季語「春一番」は壱岐うまれ

壱岐対馬つかず離れず冬の靄

(防潮堤の文字が目立つ)

壱岐では、郷ノ浦に宿をとった。早朝に漁港を散歩すると、快晴の玄界灘は水平線まで雲一つなく、素晴らしい深い海の色だった。句にしたような靄など全くない。

入り江の防潮堤に進むと、大きく書かれた「春一番発祥の地」の文字が目に入った。「春一番」は春先の強風のことだが、「発祥の地」とは何の意味だろうと、いぶかしく思い近寄ってみると慰霊の碑がある。

さらに背後の丘の元居公園になっていて、上ってみると、白い2本の「春一番の塔」が立てられていた。そこに詳しい解説版があり、要約すると次のようである。

 

安政6年(1859)の旧暦2月13日、五島沖にて鯛漁をしていた郷の浦の漁船は、突然の強烈な南風に襲われた。

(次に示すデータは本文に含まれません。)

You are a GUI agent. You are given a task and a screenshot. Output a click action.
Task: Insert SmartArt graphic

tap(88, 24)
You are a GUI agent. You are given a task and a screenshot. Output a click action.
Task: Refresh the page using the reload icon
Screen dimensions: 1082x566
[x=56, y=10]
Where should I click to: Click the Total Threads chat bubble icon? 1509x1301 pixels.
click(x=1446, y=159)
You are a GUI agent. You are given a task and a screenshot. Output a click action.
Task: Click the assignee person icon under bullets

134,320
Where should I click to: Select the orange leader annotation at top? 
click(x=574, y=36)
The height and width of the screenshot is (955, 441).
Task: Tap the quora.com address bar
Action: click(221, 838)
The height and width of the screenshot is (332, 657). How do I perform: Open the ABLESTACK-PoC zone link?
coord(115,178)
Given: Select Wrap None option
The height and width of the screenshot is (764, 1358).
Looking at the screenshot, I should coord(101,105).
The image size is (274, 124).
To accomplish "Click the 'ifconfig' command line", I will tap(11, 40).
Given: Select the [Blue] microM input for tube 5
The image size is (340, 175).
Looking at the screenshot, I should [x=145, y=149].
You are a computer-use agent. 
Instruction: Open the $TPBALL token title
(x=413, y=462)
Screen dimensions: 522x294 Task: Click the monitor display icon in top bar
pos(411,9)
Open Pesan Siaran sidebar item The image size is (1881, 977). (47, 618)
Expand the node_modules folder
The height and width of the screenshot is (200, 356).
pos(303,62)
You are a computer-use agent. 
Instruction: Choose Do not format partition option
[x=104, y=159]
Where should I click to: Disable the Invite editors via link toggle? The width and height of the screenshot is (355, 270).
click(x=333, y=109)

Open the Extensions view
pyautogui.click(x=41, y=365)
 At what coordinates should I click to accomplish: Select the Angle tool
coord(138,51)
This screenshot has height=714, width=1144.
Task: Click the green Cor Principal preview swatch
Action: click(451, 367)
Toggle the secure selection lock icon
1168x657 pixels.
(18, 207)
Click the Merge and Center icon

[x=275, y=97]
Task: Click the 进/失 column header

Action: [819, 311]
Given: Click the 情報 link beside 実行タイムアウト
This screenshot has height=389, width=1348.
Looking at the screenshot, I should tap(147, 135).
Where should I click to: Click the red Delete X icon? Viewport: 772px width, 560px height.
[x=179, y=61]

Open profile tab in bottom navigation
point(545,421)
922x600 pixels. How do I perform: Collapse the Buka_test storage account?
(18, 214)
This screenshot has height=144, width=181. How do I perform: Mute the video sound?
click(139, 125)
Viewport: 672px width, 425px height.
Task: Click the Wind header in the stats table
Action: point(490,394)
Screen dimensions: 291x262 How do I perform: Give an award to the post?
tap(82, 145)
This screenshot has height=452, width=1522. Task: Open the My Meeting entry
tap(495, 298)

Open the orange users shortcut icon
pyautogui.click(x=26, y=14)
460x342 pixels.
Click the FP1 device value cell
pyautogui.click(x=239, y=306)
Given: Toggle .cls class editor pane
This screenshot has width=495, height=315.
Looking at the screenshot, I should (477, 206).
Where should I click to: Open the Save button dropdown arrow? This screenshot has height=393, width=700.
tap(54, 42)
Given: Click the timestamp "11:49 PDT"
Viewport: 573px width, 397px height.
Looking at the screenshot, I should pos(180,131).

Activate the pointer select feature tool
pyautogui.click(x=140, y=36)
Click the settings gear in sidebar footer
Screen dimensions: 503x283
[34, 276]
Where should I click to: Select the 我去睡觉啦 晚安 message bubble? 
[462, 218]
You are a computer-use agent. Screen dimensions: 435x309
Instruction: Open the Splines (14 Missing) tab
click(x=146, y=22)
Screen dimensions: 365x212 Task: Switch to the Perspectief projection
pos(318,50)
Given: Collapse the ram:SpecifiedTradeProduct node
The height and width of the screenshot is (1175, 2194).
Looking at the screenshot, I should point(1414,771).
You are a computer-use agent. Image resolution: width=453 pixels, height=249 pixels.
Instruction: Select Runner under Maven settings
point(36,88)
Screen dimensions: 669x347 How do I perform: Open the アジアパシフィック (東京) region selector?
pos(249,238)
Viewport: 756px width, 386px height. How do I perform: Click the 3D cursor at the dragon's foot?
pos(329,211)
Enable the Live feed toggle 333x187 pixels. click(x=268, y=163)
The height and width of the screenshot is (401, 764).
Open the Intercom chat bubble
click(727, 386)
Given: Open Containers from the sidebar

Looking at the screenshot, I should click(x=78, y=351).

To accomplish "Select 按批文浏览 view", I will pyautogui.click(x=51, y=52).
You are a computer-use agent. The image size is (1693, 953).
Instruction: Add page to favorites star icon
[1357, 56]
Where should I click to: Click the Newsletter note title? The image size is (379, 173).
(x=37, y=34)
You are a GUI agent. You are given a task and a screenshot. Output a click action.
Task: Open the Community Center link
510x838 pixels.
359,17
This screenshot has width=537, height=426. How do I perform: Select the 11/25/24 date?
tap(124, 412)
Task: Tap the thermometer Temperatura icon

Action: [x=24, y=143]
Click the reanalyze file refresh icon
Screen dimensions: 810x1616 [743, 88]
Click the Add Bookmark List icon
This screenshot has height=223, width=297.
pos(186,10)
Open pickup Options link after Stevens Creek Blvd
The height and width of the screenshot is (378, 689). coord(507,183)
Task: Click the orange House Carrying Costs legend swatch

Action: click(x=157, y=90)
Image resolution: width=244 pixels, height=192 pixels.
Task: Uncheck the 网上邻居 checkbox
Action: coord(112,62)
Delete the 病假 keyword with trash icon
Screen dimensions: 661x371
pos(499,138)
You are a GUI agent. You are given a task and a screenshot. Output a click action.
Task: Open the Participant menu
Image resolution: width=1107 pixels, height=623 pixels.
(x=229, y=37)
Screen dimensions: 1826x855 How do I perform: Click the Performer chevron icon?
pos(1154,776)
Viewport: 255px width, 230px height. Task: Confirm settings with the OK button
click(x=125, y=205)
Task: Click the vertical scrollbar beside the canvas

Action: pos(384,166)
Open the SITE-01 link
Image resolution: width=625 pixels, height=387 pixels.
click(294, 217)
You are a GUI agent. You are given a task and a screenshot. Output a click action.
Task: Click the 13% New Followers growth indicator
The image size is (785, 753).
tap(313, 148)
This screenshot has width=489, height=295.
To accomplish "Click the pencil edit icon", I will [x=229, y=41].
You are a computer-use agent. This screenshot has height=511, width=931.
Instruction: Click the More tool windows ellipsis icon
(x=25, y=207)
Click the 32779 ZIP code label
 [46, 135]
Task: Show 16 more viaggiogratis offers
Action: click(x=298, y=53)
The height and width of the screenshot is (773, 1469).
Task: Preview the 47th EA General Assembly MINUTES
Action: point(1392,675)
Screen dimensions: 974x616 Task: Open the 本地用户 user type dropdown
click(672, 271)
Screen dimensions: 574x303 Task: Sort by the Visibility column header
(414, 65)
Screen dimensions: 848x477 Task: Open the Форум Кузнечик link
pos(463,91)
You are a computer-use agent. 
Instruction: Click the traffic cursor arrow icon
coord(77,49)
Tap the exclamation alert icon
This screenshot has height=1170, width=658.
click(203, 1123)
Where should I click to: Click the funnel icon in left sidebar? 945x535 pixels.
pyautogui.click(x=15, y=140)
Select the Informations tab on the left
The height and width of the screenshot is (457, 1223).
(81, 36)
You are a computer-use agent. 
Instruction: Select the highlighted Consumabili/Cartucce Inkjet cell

そして船は転覆し、53名の漁民たちは船もろとも海中に消えていったのである。

漁民たちは、春先に吹く南方からの暴風を「春一番」「春一」「カラシバナオトシ」と呼んで以前から恐れていたが、天候の急変になすすべもなかった。

事故後、元居浦では五十三霊慰霊碑を建立し、毎年その日は、どんなに海が凪だろうと、沖止めをして海難者の冥福を記念する行事を行っている。

春一番」の用語は、壱岐の調査に訪れた民俗学者宮本常一の目にとまり、俳句の季語として紹介(*1)され、以後マスコミでも使われ、気象用語として定着している。

(*1 1959年に平凡社版『俳句歳時記 春の部』(富安風生編))

(慰霊碑)

気象的には、日本海側を発達した低気圧が通り、それに向かって南から強風が吹き込む、低気圧が通り過ぎた後は急に気温が下がることがある、という状態のようだ。

 

春一番」は、春への期待を含んだ温かい言葉だと思っていたが、まるで逆であった。そういう目で、「俳句歳時記 春」(角川文庫)を見ると、

貝寄せ風、涅槃西風(ねはんにし)、比良八荒、春疾風などが載っていて、いずれも春先に吹く災害をもたらしかねない強風のことである。それを日本各地の風土の中でそれぞれの言葉に定着させたものであり、味わいのある季語(言葉)だと改めて思った次第。